Count Miaczinsky was born in Poryck (now Pavlivka) or Selets in Volhynia (today Ukraine), 130 km north of Lviv; either in the year 1743 or in 1751. (Maybe he was lying when he told the French court his age was 42). His father came from a Szlachta family and was a palatine or a castellan of a city in Podlachia; his mother, a descended from the Jagiellonian dynasty. He studied at the Collegium Nobilium (Warsaw) until 1761.

In 1764, Catherine the Great placed Stanislaus Poniatowski, her former lover, on the Polish throne.
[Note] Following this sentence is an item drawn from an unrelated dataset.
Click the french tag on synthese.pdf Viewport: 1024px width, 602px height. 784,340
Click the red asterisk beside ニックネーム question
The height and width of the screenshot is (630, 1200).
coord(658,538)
In 1768, she formally became the protector of the political rights of dissidents and peasants of the Polish–Lithuanian Commonwealth, which provoked an anti-Russian uprising in Poland, the Bar Confederation (1768–1772), supported by France. After the rebels, their French and European volunteers, and their allied Ottoman Empire had been defeated, she established in the Commonwealth a system of government fully controlled by the Russian Empire through a Permanent Council, under the supervision of her Ambassadors and envoys from Russia to Poland (1763–1794).

In the early 1770s, the Polish–Lithuanian Commonwealth was in a particularly challenging situation, threatened by its neighbors on all sides, particularly Imperial Russia, Kingdom of Prussia and Austria. In an attempt to retain independence against the superior military might of the three great powers, some Poles joined together (in Podolia) to form the Bar Confederation.

In 1768, he became the military leader of the army of the Bar Confederation and was made a marshal of Belz (a small city close to Ukrainian-Polish border). The confederation was actively opposed by the Russian forces stationed in Poland. In 1770, the Council of the Bar Confederation proclaimed the pro-Russian Poniatowsky dethroned. In a controversy, Miaczinsky sided with Prince Radziwill, hetman of Lithuania and showed military talent; he led numerous skirmishes with Cossacks. Dumouriez undertook a diplomatic mission into Poland, where, in addition to his political mission, keeping an eye on Russia, he organized a Polish militia with French money. He fortified several fortresses around Kraków (Tyniec, Lanckorona, Częstochowa) and formed a Confederate infantry detachment to protect the warehouses in Podolia.

Casimir Pulaski en Miaczinsky became friendly with and were supported by the French colonel. In January 1771, the Russian detachments in Kraków Voivodeship were pushed back across the Vistula with heavy losses, and the whole nearby lands passed into Confederate hands. (The Kraków Castle was defended by Marquis de Choisy.) On 21 May, the Polish soldiers were smashed by the Russian forces of General Alexander Suvorov in the third clash. On the same day, Miaczinsky was taken prisoner by the Russians (in Kraków). Released against a ransom he joined the troops of the confederation and commanded 3,500 men.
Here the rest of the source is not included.